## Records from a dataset

++++++++++

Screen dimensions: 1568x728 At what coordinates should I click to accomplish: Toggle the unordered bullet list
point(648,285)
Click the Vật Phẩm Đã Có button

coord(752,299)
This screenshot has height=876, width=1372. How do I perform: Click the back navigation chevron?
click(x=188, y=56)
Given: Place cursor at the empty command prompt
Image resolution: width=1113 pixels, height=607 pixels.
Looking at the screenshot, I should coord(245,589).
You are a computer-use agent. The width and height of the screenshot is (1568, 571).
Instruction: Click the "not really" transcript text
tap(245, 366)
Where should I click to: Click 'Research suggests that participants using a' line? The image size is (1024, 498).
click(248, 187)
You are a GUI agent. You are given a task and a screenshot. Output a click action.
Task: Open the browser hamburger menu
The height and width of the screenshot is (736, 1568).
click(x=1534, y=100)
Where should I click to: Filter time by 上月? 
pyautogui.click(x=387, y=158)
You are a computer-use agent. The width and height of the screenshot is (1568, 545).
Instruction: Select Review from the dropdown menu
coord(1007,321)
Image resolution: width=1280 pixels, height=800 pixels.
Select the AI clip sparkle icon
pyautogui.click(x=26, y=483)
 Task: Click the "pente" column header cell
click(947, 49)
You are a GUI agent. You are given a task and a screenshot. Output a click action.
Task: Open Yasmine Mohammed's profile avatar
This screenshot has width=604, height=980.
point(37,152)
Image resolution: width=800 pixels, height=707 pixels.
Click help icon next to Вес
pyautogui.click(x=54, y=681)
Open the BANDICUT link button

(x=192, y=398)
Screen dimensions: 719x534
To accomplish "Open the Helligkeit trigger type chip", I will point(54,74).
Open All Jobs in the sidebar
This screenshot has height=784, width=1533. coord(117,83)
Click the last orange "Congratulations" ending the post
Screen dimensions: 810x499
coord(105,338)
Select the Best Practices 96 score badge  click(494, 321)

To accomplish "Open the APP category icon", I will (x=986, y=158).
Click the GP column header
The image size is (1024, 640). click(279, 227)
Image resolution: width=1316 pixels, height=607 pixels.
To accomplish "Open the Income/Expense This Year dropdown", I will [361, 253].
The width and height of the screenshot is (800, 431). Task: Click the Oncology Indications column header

++++++++++

## ABOUT THIS EXERCISE
Print each entry precisely. Include every line.

## RESULT OF THIS TASK
Screen dimensions: 1568x728 At what coordinates should I click to accomplish: Toggle the unordered bullet list
point(648,285)
Click the Vật Phẩm Đã Có button

coord(752,299)
This screenshot has height=876, width=1372. How do I perform: Click the back navigation chevron?
click(x=188, y=56)
Given: Place cursor at the empty command prompt
Image resolution: width=1113 pixels, height=607 pixels.
Looking at the screenshot, I should coord(245,589).
You are a computer-use agent. The width and height of the screenshot is (1568, 571).
Instruction: Click the "not really" transcript text
tap(245, 366)
Where should I click to: Click 'Research suggests that participants using a' line? The image size is (1024, 498).
click(248, 187)
You are a GUI agent. You are given a task and a screenshot. Output a click action.
Task: Open the browser hamburger menu
The height and width of the screenshot is (736, 1568).
click(x=1534, y=100)
Where should I click to: Filter time by 上月? 
pyautogui.click(x=387, y=158)
You are a computer-use agent. The width and height of the screenshot is (1568, 545).
Instruction: Select Review from the dropdown menu
coord(1007,321)
Image resolution: width=1280 pixels, height=800 pixels.
Select the AI clip sparkle icon
pyautogui.click(x=26, y=483)
 Task: Click the "pente" column header cell
click(947, 49)
You are a GUI agent. You are given a task and a screenshot. Output a click action.
Task: Open Yasmine Mohammed's profile avatar
This screenshot has width=604, height=980.
point(37,152)
Image resolution: width=800 pixels, height=707 pixels.
Click help icon next to Вес
pyautogui.click(x=54, y=681)
Open the BANDICUT link button

(x=192, y=398)
Screen dimensions: 719x534
To accomplish "Open the Helligkeit trigger type chip", I will point(54,74).
Open All Jobs in the sidebar
This screenshot has height=784, width=1533. coord(117,83)
Click the last orange "Congratulations" ending the post
Screen dimensions: 810x499
coord(105,338)
Select the Best Practices 96 score badge  click(494, 321)

To accomplish "Open the APP category icon", I will (x=986, y=158).
Click the GP column header
The image size is (1024, 640). click(279, 227)
Image resolution: width=1316 pixels, height=607 pixels.
To accomplish "Open the Income/Expense This Year dropdown", I will [361, 253].
The width and height of the screenshot is (800, 431). Task: Click the Oncology Indications column header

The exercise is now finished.